Required work:
Present an exact copy of each line below.

[Saved entries]
● ● ●

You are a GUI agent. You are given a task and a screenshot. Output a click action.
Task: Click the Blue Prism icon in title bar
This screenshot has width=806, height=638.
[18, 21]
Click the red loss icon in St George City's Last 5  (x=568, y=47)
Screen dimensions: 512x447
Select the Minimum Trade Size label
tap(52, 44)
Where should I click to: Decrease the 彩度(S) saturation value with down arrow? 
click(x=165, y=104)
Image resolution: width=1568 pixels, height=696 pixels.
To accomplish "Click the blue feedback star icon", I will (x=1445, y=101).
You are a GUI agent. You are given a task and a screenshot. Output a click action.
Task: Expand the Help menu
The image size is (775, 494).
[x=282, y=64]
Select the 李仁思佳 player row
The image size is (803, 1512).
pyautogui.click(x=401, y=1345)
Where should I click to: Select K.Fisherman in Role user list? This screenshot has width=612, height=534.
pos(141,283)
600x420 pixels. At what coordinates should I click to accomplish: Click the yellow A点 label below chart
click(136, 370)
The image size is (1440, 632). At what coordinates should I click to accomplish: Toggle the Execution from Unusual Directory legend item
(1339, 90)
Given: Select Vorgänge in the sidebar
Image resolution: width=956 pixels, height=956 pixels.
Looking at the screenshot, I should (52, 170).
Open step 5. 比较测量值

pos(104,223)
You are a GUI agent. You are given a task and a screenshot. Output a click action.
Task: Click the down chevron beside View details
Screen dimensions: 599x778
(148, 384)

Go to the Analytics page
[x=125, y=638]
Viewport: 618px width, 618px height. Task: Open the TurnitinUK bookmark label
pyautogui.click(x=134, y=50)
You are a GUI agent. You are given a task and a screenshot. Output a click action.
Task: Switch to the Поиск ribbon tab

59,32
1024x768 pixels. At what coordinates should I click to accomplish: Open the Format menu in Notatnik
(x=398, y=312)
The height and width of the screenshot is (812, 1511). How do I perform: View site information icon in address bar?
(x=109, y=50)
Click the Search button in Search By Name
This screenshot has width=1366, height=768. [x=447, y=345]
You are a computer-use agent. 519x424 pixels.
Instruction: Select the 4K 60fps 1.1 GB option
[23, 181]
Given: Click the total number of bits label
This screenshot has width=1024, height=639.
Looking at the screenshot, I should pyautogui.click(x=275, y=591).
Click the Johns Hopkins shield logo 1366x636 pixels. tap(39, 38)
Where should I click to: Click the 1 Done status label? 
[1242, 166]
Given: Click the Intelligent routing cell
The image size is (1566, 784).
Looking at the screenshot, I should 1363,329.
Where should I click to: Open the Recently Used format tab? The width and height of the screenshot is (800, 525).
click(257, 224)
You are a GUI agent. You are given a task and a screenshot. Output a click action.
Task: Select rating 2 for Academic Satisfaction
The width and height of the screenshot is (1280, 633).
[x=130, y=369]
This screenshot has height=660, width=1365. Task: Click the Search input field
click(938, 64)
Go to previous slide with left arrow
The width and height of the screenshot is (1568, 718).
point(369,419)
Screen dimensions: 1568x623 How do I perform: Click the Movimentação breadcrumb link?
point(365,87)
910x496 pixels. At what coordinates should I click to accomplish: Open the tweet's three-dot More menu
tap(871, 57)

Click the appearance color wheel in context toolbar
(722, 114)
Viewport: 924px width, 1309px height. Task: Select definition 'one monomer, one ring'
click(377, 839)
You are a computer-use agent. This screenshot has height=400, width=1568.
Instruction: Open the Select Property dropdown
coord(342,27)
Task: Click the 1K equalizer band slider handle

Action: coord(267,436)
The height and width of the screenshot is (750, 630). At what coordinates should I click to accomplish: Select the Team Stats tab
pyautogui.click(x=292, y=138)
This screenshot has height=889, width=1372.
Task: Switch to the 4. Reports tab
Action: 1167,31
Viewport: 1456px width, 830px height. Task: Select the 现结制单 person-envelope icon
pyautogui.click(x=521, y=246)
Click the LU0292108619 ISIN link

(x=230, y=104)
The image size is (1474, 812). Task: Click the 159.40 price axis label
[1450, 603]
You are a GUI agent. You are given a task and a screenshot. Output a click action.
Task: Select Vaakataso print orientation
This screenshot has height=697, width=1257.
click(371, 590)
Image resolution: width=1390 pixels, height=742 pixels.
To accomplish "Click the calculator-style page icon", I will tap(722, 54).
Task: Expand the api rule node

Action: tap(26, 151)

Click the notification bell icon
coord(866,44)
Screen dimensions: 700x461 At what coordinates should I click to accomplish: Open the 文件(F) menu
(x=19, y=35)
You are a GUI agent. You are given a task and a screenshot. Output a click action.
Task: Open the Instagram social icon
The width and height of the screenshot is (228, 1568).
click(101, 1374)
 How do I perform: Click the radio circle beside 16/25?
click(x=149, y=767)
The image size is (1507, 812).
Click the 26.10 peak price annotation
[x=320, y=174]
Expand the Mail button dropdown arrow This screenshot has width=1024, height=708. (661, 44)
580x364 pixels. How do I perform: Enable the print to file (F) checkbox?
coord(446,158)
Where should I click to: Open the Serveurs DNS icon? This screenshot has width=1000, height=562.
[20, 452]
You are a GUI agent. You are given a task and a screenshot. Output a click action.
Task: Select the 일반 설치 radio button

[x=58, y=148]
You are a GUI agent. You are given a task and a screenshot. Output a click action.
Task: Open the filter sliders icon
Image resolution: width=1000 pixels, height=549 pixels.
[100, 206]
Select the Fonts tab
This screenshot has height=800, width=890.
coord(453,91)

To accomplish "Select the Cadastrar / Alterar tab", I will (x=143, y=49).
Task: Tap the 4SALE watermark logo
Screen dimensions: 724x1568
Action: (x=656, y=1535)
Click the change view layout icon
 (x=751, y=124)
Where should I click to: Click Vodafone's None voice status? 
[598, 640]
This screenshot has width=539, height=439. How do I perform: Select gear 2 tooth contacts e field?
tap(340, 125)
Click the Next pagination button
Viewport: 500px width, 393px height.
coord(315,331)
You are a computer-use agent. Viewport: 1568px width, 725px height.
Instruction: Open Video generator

● ● ●

Finished exercise:
You are a GUI agent. You are given a task and a screenshot. Output a click action.
Task: Click the Blue Prism icon in title bar
This screenshot has width=806, height=638.
[18, 21]
Click the red loss icon in St George City's Last 5  (x=568, y=47)
Screen dimensions: 512x447
Select the Minimum Trade Size label
tap(52, 44)
Where should I click to: Decrease the 彩度(S) saturation value with down arrow? 
click(x=165, y=104)
Image resolution: width=1568 pixels, height=696 pixels.
To accomplish "Click the blue feedback star icon", I will (x=1445, y=101).
You are a GUI agent. You are given a task and a screenshot. Output a click action.
Task: Expand the Help menu
The image size is (775, 494).
[x=282, y=64]
Select the 李仁思佳 player row
The image size is (803, 1512).
pyautogui.click(x=401, y=1345)
Where should I click to: Select K.Fisherman in Role user list? This screenshot has width=612, height=534.
pos(141,283)
600x420 pixels. At what coordinates should I click to accomplish: Click the yellow A点 label below chart
click(136, 370)
The image size is (1440, 632). At what coordinates should I click to accomplish: Toggle the Execution from Unusual Directory legend item
(1339, 90)
Given: Select Vorgänge in the sidebar
Image resolution: width=956 pixels, height=956 pixels.
Looking at the screenshot, I should (52, 170).
Open step 5. 比较测量值

pos(104,223)
You are a GUI agent. You are given a task and a screenshot. Output a click action.
Task: Click the down chevron beside View details
Screen dimensions: 599x778
(148, 384)

Go to the Analytics page
[x=125, y=638]
Viewport: 618px width, 618px height. Task: Open the TurnitinUK bookmark label
pyautogui.click(x=134, y=50)
You are a GUI agent. You are given a task and a screenshot. Output a click action.
Task: Switch to the Поиск ribbon tab

59,32
1024x768 pixels. At what coordinates should I click to accomplish: Open the Format menu in Notatnik
(x=398, y=312)
The height and width of the screenshot is (812, 1511). How do I perform: View site information icon in address bar?
(x=109, y=50)
Click the Search button in Search By Name
This screenshot has width=1366, height=768. [x=447, y=345]
You are a computer-use agent. 519x424 pixels.
Instruction: Select the 4K 60fps 1.1 GB option
[23, 181]
Given: Click the total number of bits label
This screenshot has width=1024, height=639.
Looking at the screenshot, I should pyautogui.click(x=275, y=591).
Click the Johns Hopkins shield logo 1366x636 pixels. tap(39, 38)
Where should I click to: Click the 1 Done status label? 
[1242, 166]
Given: Click the Intelligent routing cell
The image size is (1566, 784).
Looking at the screenshot, I should 1363,329.
Where should I click to: Open the Recently Used format tab? The width and height of the screenshot is (800, 525).
click(257, 224)
You are a GUI agent. You are given a task and a screenshot. Output a click action.
Task: Select rating 2 for Academic Satisfaction
The width and height of the screenshot is (1280, 633).
[x=130, y=369]
This screenshot has height=660, width=1365. Task: Click the Search input field
click(938, 64)
Go to previous slide with left arrow
The width and height of the screenshot is (1568, 718).
point(369,419)
Screen dimensions: 1568x623 How do I perform: Click the Movimentação breadcrumb link?
point(365,87)
910x496 pixels. At what coordinates should I click to accomplish: Open the tweet's three-dot More menu
tap(871, 57)

Click the appearance color wheel in context toolbar
(722, 114)
Viewport: 924px width, 1309px height. Task: Select definition 'one monomer, one ring'
click(377, 839)
You are a computer-use agent. This screenshot has height=400, width=1568.
Instruction: Open the Select Property dropdown
coord(342,27)
Task: Click the 1K equalizer band slider handle

Action: coord(267,436)
The height and width of the screenshot is (750, 630). At what coordinates should I click to accomplish: Select the Team Stats tab
pyautogui.click(x=292, y=138)
This screenshot has height=889, width=1372.
Task: Switch to the 4. Reports tab
Action: 1167,31
Viewport: 1456px width, 830px height. Task: Select the 现结制单 person-envelope icon
pyautogui.click(x=521, y=246)
Click the LU0292108619 ISIN link

(x=230, y=104)
The image size is (1474, 812). Task: Click the 159.40 price axis label
[1450, 603]
You are a GUI agent. You are given a task and a screenshot. Output a click action.
Task: Select Vaakataso print orientation
This screenshot has height=697, width=1257.
click(371, 590)
Image resolution: width=1390 pixels, height=742 pixels.
To accomplish "Click the calculator-style page icon", I will tap(722, 54).
Task: Expand the api rule node

Action: tap(26, 151)

Click the notification bell icon
coord(866,44)
Screen dimensions: 700x461 At what coordinates should I click to accomplish: Open the 文件(F) menu
(x=19, y=35)
You are a GUI agent. You are given a task and a screenshot. Output a click action.
Task: Open the Instagram social icon
The width and height of the screenshot is (228, 1568).
click(101, 1374)
 How do I perform: Click the radio circle beside 16/25?
click(x=149, y=767)
The image size is (1507, 812).
Click the 26.10 peak price annotation
[x=320, y=174]
Expand the Mail button dropdown arrow This screenshot has width=1024, height=708. (661, 44)
580x364 pixels. How do I perform: Enable the print to file (F) checkbox?
coord(446,158)
Where should I click to: Open the Serveurs DNS icon? This screenshot has width=1000, height=562.
[20, 452]
You are a GUI agent. You are given a task and a screenshot. Output a click action.
Task: Select the 일반 설치 radio button

[x=58, y=148]
You are a GUI agent. You are given a task and a screenshot. Output a click action.
Task: Open the filter sliders icon
Image resolution: width=1000 pixels, height=549 pixels.
[100, 206]
Select the Fonts tab
This screenshot has height=800, width=890.
coord(453,91)

To accomplish "Select the Cadastrar / Alterar tab", I will (x=143, y=49).
Task: Tap the 4SALE watermark logo
Screen dimensions: 724x1568
Action: (x=656, y=1535)
Click the change view layout icon
 (x=751, y=124)
Where should I click to: Click Vodafone's None voice status? 
[598, 640]
This screenshot has width=539, height=439. How do I perform: Select gear 2 tooth contacts e field?
tap(340, 125)
Click the Next pagination button
Viewport: 500px width, 393px height.
coord(315,331)
You are a computer-use agent. Viewport: 1568px width, 725px height.
Instruction: Open Video generator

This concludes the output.